In this present case, the trier of fact will be obliged to decide whether the notice to the Town indicating that the fall took place on January 11, 1991, and not the correct date of January 10, 1991 was intended to mislead the Town or did in fact mislead it. See, Shapiro v. City of Hartford, supra, 4 Conn. App. 317-18. Thus, the Town has failed to demonstrate that no genuine issue of material fact exists as to the sufficiency of the notice of the incident furnished to it by the plaintiffs. Practice Book § 384. Accordingly, its motion for summary judgment is denied.
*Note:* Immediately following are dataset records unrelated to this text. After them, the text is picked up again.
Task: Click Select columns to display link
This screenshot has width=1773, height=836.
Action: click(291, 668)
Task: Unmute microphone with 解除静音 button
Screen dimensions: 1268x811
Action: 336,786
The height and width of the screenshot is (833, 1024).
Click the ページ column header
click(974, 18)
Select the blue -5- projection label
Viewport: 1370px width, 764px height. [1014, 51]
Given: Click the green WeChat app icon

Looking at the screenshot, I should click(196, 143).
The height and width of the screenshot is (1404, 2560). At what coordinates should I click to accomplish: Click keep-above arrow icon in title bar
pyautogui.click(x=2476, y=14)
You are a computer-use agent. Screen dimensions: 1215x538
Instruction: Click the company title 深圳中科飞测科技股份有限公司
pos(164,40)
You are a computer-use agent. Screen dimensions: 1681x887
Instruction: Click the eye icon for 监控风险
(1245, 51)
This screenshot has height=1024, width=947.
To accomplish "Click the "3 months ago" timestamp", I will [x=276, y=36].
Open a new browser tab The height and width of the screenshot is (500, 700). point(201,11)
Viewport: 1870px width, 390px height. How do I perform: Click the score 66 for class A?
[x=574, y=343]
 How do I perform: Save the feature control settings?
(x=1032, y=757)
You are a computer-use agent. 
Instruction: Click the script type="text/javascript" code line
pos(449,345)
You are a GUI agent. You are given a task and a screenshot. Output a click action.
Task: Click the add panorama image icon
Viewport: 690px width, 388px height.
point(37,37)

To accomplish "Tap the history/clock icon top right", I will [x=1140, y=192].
Also appearing on the same motion or short calendar as the motion for summary judgment were two other motions by the Town, #152 and #153. The first motion requested the court to determine the "sufficiency" of plaintiffs' responses to the Town's request for admissions, and the second sought to "preclude" the use of these responses "for any purpose." Both motions involve a request that the plaintiffs admit that the accident occurred on January 10, 1991. The plaintiffs failed to respond to the requests to admit in a timely fashion pursuant to Practice Book § 239. They only responded to the requests to admit at the time the Town filed its motion for summary judgment, and then they merely stated that the accident took place "on or about" January 11, 1991, and that they were unable to determine the accuracy of the Greenwich Hospital records indicating that the accident took place the day before. It is true that the responses were not timely made and, when finally made, were vague, but the plaintiffs' responses, in the light of the denial of the motion for summary judgment, are moot and immaterial at this time. It is clear that the accident took place on January 10, not on the 11th, but the issue now is whether the § 13a-149 notice is so patently defective that the court may rule as a matter of law that the savings clause of that statute may not be invoked. This issue has been resolved by the denial of the motion for summary judgment and thus motions #152 and #153 are also denied.